HugeSCM (codename zeta) is a cloud-native version control system designed for large-scale repositories. By separating metadata from file data, it overcomes storage and transmission limitations of traditional VCS like Git and SVN. Ideal for AI model development, game development, and monorepo scenarios.

Key features:

  • Data separation: Stores metadata in distributed database, file content in object storage
  • Efficient protocol: Optimized transmission reduces bandwidth and time costs
  • Fragment objects: Handles large binary files (AI models, dependencies) efficiently

Built on Git's principles without its historical constraints.

Use Cases

AI Model Development

  • Store checkpoint files (tens to hundreds of GB)
  • Model version management and incremental updates
  • Multi-team collaboration

Game Development

  • Large binary resource management
  • Art asset version control

Dataset Storage

  • Large-scale dataset version management
  • Data annotation collaboration

Documentation

Design & Architecture

Document Description
design.md Design Philosophy - Core design concepts, architecture overview, differences from Git
object-format.md Object Format - Binary formats for Blob, Tree, Commit, Fragments objects
pack-format.md Pack File Format - Object packaging mechanism and index format
protocol.md Transport Protocol - HTTP/SSH protocols, authorization, metadata and file transfer
version-negotiation.md Version Negotiation - Baseline management, checkout, pull, push workflows

Configuration Reference

Document Description
config.md Configuration File - Supported configuration options and environment variables

Feature Guides

Document Description
switch.md Branch Switching - switch command details for switching branches and commits
stash.md Stash Feature - stash command for temporarily saving work progress
sparse-checkout.md Sparse Checkout - On-demand checkout of specified directories
pull-strategy.md Pull Strategy - merge, rebase, fast-forward strategy details

Advanced Features

Document Description
cdc.md CDC Chunking - Content-Defined Chunking implementation and configuration
hot.md hot command - Git repository maintenance tool for cleanup, migration, and optimization

Build

After installing the latest version of Golang, developers can build HugeSCM client using bali (build packaging tool).

bali -T windows
# create rpm,deb,tar,sh pack
bali -T linux -A amd64 --pack='rpm,deb,tar,sh'

The bali build tool can create zip, deb, tar, rpm, sh (STGZ) compression/installation packages.
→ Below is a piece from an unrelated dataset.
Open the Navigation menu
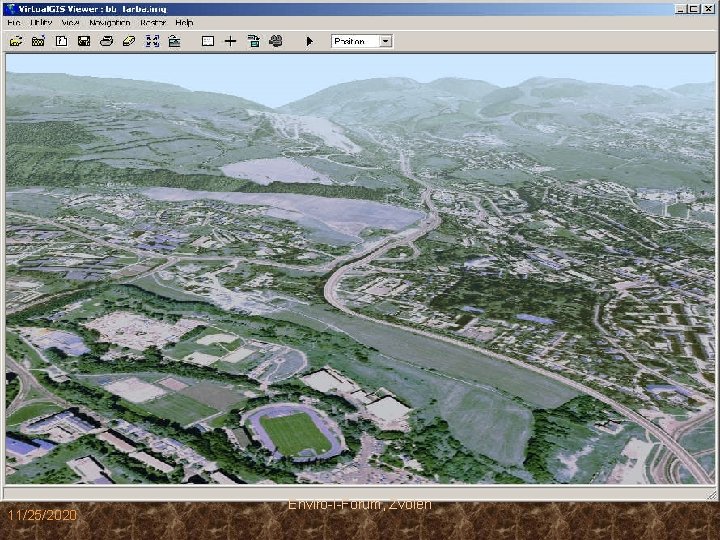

Windows Installation Package

We provide an Inno Setup script. You can use Docker + wine to generate an installation package without Windows:

docker run --rm -i -v "$TOPLEVEL:/work" amake/innosetup xxxxx.iss

Before running this, build the Windows binary first: bali --target=windows --arch=amd64.

Note: On macOS with Apple Silicon, you can use OrbStack with Rosetta to run this image.

Usage

Users can run zeta -h to view all zeta commands, and run zeta ${command} -h to view detailed command help. We try to make it easy for git users to get started with zeta, and we will also enhance some commands. For example, many zeta commands support --json to format the output as json, which is convenient for integration with various tools.

Config

zeta config --global user.email 'zeta@example.io'
zeta config --global user.name 'Example User'

Checkout

The process to obtain a remote repository in git is called clone (or fetch). In zeta, we use checkout, abbreviated as co. Below is how to checkout a repository:

zeta co http://zeta.example.io/group/repo xh1
zeta co http://zeta.example.io/group/repo xh1 -s dir1

Track and Commit

We have implemented git-like status, add, and commit commands, usable except in interactive mode. Use -h for help. On properly configured systems, zeta displays the corresponding language version.

echo "hello world" > helloworld.txt
zeta add helloworld.txt
zeta commit -m "Hello world"

Push and Pull

zeta push
zeta pull

Features

Download Acceleration

Supports direct, dragonfly, and aria2 accelerators via core.accelerator or ZETA_CORE_ACCELERATOR env var.

Accelerator Description
direct Download directly from OSS via signed URLs (recommended for AI scenarios)
dragonfly Use dragonfly cluster for P2P acceleration
aria2 Use aria2c for multi-threaded downloads
zeta config --global core.accelerator direct
zeta config --global core.concurrenttransfers 8  # parallel downloads (1-50)

One-by-One Checkout

Checkout files one at a time and immediately release blob objects, saving 60%+ disk space for large repositories.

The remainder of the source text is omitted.